BTW, I did not respond to your initial question, which is whether misclassification as single-end sequencing sample would affect its analysis. Whether a sample is paired-end determines how the high-quality reads are being filtered; for paired-end data there is an additional requirement to be in 'proper pairs' (FLAG 2). I expect this to have a negligible impact on the outcome.

Caninus23 commented 7 years ago

Hmm... if done what you asked and get for all three samples all kinds of flags in the first few reads, and in all cases also zeros. In the second sample the first read is zero, in the first sample, it is the third and fourth. I have no idea why this is the case.. maybe the tool with which I generated the bam files has some errors (but then it is strange that flagstat gets it right).

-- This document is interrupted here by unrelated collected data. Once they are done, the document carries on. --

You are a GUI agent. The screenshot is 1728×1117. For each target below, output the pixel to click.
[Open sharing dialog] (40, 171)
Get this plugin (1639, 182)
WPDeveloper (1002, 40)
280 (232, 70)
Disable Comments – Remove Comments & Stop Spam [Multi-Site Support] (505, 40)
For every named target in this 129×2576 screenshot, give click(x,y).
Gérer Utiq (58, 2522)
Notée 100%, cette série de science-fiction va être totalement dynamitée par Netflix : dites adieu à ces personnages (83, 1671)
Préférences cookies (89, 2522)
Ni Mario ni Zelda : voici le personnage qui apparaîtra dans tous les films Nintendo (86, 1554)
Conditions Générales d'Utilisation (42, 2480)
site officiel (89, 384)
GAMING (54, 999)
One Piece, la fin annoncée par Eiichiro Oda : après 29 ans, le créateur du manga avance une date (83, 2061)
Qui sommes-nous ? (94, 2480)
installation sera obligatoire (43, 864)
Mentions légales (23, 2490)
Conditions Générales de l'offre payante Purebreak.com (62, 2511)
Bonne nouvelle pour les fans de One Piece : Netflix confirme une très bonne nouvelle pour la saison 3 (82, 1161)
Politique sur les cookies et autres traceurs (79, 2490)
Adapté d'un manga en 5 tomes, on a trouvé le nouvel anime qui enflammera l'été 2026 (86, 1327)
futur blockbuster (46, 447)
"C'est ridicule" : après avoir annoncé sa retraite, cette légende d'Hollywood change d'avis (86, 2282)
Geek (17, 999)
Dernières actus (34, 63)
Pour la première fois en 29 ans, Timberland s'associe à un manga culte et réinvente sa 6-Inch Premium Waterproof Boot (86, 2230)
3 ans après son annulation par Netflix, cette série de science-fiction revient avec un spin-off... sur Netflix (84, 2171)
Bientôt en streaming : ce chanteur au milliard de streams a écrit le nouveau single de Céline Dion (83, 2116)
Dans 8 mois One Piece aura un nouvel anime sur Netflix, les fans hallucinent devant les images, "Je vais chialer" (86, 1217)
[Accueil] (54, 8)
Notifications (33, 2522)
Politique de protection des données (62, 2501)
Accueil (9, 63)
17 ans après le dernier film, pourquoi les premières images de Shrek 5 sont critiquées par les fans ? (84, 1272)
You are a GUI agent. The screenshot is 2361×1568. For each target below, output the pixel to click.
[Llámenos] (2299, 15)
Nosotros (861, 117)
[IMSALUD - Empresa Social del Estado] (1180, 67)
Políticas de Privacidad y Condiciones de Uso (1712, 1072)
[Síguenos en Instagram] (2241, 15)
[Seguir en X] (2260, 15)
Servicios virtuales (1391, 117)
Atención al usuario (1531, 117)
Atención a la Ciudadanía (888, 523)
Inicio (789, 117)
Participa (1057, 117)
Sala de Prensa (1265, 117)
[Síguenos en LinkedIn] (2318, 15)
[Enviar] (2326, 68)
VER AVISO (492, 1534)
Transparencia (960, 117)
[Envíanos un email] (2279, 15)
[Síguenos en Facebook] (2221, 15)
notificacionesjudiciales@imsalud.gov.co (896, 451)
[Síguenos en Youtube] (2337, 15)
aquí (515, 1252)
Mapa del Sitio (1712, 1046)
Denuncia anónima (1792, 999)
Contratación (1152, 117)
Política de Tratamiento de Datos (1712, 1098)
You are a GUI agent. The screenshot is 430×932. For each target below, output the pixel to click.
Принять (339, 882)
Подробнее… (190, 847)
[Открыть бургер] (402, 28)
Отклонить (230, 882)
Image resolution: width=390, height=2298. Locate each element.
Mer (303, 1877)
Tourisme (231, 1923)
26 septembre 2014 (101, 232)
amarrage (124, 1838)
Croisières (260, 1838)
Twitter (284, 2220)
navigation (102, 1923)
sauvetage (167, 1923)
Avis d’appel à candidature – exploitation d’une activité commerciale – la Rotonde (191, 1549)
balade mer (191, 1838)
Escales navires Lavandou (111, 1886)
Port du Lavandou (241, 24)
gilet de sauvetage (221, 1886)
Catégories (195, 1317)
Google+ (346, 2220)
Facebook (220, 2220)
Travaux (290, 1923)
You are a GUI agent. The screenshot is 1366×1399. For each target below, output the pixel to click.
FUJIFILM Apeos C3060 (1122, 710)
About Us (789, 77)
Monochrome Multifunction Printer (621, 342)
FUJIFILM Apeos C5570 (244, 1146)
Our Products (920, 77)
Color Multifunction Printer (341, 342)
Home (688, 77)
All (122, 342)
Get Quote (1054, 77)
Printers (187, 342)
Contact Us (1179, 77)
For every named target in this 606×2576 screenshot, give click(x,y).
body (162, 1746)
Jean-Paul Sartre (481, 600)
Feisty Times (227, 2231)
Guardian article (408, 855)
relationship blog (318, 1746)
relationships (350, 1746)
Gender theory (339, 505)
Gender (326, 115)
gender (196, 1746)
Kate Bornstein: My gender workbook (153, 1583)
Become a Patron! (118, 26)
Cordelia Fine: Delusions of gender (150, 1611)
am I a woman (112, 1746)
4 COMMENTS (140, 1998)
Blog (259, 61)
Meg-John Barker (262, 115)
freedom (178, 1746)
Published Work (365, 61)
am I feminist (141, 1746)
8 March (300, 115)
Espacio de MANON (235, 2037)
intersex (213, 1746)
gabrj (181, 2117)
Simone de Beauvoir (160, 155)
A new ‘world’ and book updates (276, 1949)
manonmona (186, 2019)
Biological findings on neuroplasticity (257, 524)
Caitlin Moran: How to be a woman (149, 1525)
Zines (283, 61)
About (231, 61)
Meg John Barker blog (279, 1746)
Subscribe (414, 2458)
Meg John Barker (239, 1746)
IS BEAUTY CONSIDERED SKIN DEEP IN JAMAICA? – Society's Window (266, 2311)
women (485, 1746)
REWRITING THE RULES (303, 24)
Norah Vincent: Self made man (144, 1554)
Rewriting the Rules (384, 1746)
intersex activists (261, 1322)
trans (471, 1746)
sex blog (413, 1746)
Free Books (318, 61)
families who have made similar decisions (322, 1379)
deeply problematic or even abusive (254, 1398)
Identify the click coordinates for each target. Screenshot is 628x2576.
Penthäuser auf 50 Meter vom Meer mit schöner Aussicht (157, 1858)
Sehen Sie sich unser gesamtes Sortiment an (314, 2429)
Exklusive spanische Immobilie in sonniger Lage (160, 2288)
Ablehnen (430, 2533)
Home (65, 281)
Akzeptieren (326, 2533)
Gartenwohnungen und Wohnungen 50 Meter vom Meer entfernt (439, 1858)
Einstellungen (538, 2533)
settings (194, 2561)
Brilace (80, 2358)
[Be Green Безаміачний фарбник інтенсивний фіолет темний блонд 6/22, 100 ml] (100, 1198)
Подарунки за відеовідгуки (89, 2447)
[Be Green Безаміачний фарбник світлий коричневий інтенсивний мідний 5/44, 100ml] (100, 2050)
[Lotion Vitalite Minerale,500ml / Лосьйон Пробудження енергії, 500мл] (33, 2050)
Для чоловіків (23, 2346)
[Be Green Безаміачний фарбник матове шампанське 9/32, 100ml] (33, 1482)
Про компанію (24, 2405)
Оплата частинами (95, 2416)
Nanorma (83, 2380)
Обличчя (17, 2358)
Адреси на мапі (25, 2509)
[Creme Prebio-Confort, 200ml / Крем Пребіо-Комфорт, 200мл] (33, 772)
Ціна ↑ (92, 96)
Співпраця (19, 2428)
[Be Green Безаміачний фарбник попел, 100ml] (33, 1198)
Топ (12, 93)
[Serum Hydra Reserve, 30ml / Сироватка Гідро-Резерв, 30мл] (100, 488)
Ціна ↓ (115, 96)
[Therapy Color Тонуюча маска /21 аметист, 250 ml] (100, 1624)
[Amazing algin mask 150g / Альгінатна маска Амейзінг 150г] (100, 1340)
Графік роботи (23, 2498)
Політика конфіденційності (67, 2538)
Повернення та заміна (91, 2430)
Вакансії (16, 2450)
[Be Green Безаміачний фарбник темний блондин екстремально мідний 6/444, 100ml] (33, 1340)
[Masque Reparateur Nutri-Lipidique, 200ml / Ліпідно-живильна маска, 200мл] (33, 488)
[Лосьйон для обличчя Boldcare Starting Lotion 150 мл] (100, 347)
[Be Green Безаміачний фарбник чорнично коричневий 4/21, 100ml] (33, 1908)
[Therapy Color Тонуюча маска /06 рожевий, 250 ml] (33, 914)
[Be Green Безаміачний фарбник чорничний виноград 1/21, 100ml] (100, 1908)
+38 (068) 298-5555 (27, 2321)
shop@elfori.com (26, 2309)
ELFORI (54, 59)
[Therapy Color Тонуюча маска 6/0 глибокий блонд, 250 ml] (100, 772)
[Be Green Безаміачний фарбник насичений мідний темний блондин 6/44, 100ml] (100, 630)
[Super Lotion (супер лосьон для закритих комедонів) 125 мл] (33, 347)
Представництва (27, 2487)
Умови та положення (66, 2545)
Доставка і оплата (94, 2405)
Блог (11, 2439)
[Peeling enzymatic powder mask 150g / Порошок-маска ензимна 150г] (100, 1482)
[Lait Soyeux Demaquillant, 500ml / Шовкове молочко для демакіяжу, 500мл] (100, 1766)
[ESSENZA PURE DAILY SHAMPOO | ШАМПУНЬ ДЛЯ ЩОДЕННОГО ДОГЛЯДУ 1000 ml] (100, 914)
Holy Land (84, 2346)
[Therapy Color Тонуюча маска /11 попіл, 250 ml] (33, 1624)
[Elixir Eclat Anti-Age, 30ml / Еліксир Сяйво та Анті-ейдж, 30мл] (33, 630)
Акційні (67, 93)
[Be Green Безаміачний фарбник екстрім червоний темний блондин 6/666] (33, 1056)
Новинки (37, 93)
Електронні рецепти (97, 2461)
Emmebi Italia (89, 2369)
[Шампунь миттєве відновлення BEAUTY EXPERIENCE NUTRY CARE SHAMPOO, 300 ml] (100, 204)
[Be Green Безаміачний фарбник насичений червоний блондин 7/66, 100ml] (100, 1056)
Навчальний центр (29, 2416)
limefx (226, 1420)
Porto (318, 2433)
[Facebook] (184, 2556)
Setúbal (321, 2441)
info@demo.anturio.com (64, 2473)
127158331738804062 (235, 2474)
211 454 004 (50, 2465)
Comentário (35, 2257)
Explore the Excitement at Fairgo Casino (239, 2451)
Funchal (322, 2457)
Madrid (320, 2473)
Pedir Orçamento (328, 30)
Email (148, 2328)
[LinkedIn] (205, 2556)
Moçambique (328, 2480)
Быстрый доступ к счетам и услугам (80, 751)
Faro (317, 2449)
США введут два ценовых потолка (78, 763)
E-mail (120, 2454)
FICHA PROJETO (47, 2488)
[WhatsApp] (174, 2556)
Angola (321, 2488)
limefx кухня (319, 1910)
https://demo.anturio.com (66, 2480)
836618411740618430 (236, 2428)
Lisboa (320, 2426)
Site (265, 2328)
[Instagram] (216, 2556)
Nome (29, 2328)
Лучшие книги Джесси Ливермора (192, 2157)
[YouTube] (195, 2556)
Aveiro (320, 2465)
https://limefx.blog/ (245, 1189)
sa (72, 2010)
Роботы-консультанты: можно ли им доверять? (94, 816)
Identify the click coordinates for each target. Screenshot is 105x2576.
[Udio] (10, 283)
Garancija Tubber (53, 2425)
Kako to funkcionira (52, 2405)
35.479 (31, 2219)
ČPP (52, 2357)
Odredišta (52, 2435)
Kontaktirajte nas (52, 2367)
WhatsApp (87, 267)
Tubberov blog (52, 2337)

I will send you the first few reads of the first and second sample.

thomasKuilman commented 7 years ago

Hi,

I received a small sample of your bams, and it is indeed the bam-file itself that seems to be malformed. That is, even though there is a mate for every read, the flag 1 is not set. It seems that this is the case for pairs where one read is mapped, and the other one not. I would suggest to use Picard FixMateInformation (samtools has a function fixmate too, but that I have never used). Please let me know whether that fixes the issue.

Caninus23 commented 7 years ago

Hi back,

I've used Picard (and found some bad Cigars) but the flag field does not change and I assume this function only fills in missing information but does not correct wrong fields (this is what fixmate seems to do). So.. no chance in correcting this with FixMateInformation. Besides what you mentioned above, is this information important later on in your tool? Or could I just remove the first wrong pair and all is well (or hardcode a yes into your tool)? Either way, this is no error of your package (instead of the sometimes stupid CLC Workbench) so I think this can be closed here.

Many thanks!

thomasKuilman commented 7 years ago

No, the info is only used for filtering high-quality reads, which (as I said) includes filtering for the flag 'proper pair'. Since it seems (but you could check that) that the reads with flag 0 have an unmapped mate, these would anyway be excluded for further analysis. In that case you can safely filter reads with flag 0 (and their mates).